= Task to carry out =
Write out the following lines of the listing exactly as they appear, starting with the line containing "Task: Click the Inventário window title icon" and going on through the line containing "pyautogui.click(x=176, y=490)".

>> begin Material

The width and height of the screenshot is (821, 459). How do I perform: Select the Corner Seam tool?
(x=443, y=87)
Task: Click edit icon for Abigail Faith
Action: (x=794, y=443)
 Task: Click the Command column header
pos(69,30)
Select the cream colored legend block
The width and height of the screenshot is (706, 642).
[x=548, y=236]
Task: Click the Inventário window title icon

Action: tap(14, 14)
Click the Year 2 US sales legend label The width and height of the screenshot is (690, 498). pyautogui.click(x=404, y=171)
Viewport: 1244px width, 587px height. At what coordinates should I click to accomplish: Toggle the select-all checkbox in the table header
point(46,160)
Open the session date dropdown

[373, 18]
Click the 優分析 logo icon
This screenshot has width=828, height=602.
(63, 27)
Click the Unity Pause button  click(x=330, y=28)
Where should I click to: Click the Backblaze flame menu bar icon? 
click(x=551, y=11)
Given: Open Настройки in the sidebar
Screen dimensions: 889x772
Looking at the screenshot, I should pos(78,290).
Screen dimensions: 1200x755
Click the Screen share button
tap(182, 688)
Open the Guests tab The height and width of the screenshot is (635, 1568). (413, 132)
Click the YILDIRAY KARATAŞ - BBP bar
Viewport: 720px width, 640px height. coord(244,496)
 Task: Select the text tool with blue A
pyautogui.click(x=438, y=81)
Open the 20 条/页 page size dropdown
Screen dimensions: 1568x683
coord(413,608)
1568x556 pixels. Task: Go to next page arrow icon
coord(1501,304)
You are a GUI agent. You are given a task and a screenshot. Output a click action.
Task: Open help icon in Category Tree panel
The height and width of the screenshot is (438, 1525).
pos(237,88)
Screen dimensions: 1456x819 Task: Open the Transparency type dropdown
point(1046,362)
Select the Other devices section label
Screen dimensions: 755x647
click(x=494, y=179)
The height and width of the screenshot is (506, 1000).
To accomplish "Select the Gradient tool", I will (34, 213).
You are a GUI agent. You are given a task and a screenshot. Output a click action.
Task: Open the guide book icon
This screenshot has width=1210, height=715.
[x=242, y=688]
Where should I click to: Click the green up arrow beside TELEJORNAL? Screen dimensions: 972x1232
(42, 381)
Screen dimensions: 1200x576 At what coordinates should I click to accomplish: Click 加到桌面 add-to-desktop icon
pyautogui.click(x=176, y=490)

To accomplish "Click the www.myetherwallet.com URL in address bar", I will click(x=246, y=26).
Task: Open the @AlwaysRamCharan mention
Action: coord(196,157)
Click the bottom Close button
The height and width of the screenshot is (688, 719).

>> end Material

= The result =
Task: Click the Inventário window title icon

Action: tap(14, 14)
Click the Year 2 US sales legend label The width and height of the screenshot is (690, 498). pyautogui.click(x=404, y=171)
Viewport: 1244px width, 587px height. At what coordinates should I click to accomplish: Toggle the select-all checkbox in the table header
point(46,160)
Open the session date dropdown

[373, 18]
Click the 優分析 logo icon
This screenshot has width=828, height=602.
(63, 27)
Click the Unity Pause button  click(x=330, y=28)
Where should I click to: Click the Backblaze flame menu bar icon? 
click(x=551, y=11)
Given: Open Настройки in the sidebar
Screen dimensions: 889x772
Looking at the screenshot, I should pos(78,290).
Screen dimensions: 1200x755
Click the Screen share button
tap(182, 688)
Open the Guests tab The height and width of the screenshot is (635, 1568). (413, 132)
Click the YILDIRAY KARATAŞ - BBP bar
Viewport: 720px width, 640px height. coord(244,496)
 Task: Select the text tool with blue A
pyautogui.click(x=438, y=81)
Open the 20 条/页 page size dropdown
Screen dimensions: 1568x683
coord(413,608)
1568x556 pixels. Task: Go to next page arrow icon
coord(1501,304)
You are a GUI agent. You are given a task and a screenshot. Output a click action.
Task: Open help icon in Category Tree panel
The height and width of the screenshot is (438, 1525).
pos(237,88)
Screen dimensions: 1456x819 Task: Open the Transparency type dropdown
point(1046,362)
Select the Other devices section label
Screen dimensions: 755x647
click(x=494, y=179)
The height and width of the screenshot is (506, 1000).
To accomplish "Select the Gradient tool", I will (34, 213).
You are a GUI agent. You are given a task and a screenshot. Output a click action.
Task: Open the guide book icon
This screenshot has width=1210, height=715.
[x=242, y=688]
Where should I click to: Click the green up arrow beside TELEJORNAL? Screen dimensions: 972x1232
(42, 381)
Screen dimensions: 1200x576 At what coordinates should I click to accomplish: Click 加到桌面 add-to-desktop icon
pyautogui.click(x=176, y=490)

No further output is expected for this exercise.